The State of QPP Preparedness Industry Report, which analyzed feedback from nearly 120 health system executives regarding their organizations' preparedness for the QPP, found that while most health systems are relying solely on their EHR or population health management solutions to execute their quality reporting, most respondents said they're dissatisfied with the performance of those systems. That contradiction could meal they fall short of payment incentive goals.
Ninety-four percent of the study respondents are actively participating in the QPP, showing the forward momentum of value-based program adoption, SA Ignite said, and 97 percent said their organizations are relying on their EHRs or PHMs for reporting. But low confidence in those systems prevails, particularly pertaining to crucial functions for QPP performance like identifying all eligible clinicians, pinpointing focus areas to increase scores and seeing overall MIPS score/estimated financial impact.
Another paradox lies in the 64 percent of respondents who said they want to maximize their QPP payment incentives. Despite that sentiment, 73 percent of respondents said their system vendor doesn't offer a specific QPP management solution, meaning they don't have a program that is specifically geared toward participation in the QPP, navigating its requirements and producing the desired data, the report showed.
There is also widespread variation among respondents as to who actually oversees their QPP effort. Management departments cited included quality, clinical, administrative, IT, and population health departments as various managers of the program, the report said.
"EHR and PHM solutions were designed to manage patient care, not to optimize performance in value-based programs," said Matt Fusan, director of customer experience of SA Ignite, whose products include analytics support for MACRA. "It should come as no surprise that these solutions don't have the necessary functionality to support quality performance management.
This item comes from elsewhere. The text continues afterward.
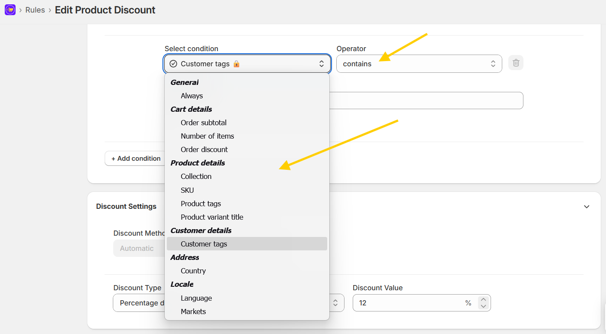This screenshot has width=606, height=334.
Task: Select Markets condition option
Action: click(193, 311)
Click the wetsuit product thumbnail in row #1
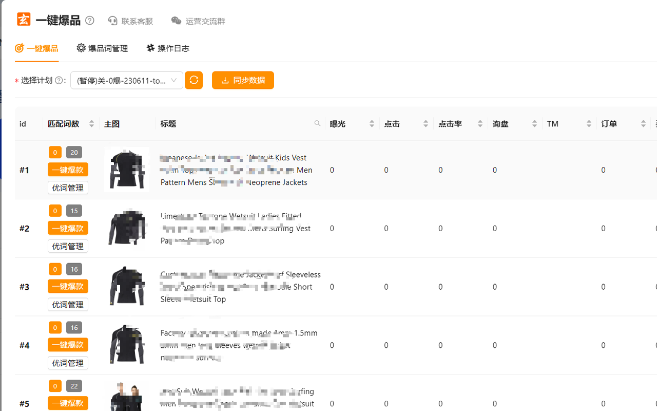Image resolution: width=657 pixels, height=411 pixels. click(127, 170)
Healthcare leaders hoping to maximize their incentives must look beyond the EHR to solutions that mitigate complexity and facilitate proactive program management."
The report offered guidance on how to deal with this challenge and streamline processes since MACRA reporting is already underway. First, be mindful of who you actually need to measure. Clinician rosters can change and there could be reporting options or requirements you aren't aware of.
"Having the ability to scope out scenarios, or compare results at an individual and group level, is one-way healthcare organizations can optimize performance," the report said.
Second, know what to measure and how to report your data. With multiple measures in the QPP categories, each with a different weight, set of benchmarks and exclusions it is crucial to know what measures will have the greatest impact. Identifying hidden opportunities, forecasting scores, confronting shortcomings and choosing the best reporting method are all essential to success.
Third, get organized and get into the right mindset. Making the move to value-based care requires significant cultural changes within your practice as well as organizational changes. These should be in place before you jump into reporting.
Fourth, know what your organization is capable of handling, especially when it comes to how much you report. "With value-based care programs set to expand over the next several years, providers must determine what is possible and practical for their specific organization. It is important to set realistic goals based on realistic plans," SA Ignite said.
Finally, make a multiyear plan. The QPP and incentive-based payment models are going anywhere, though they will certainly evolve over time. Having a long-term plan on how your system or practice will continue to participate and adapt to the new regulatory requirements is key to not only getting by but thriving under the new frameworks.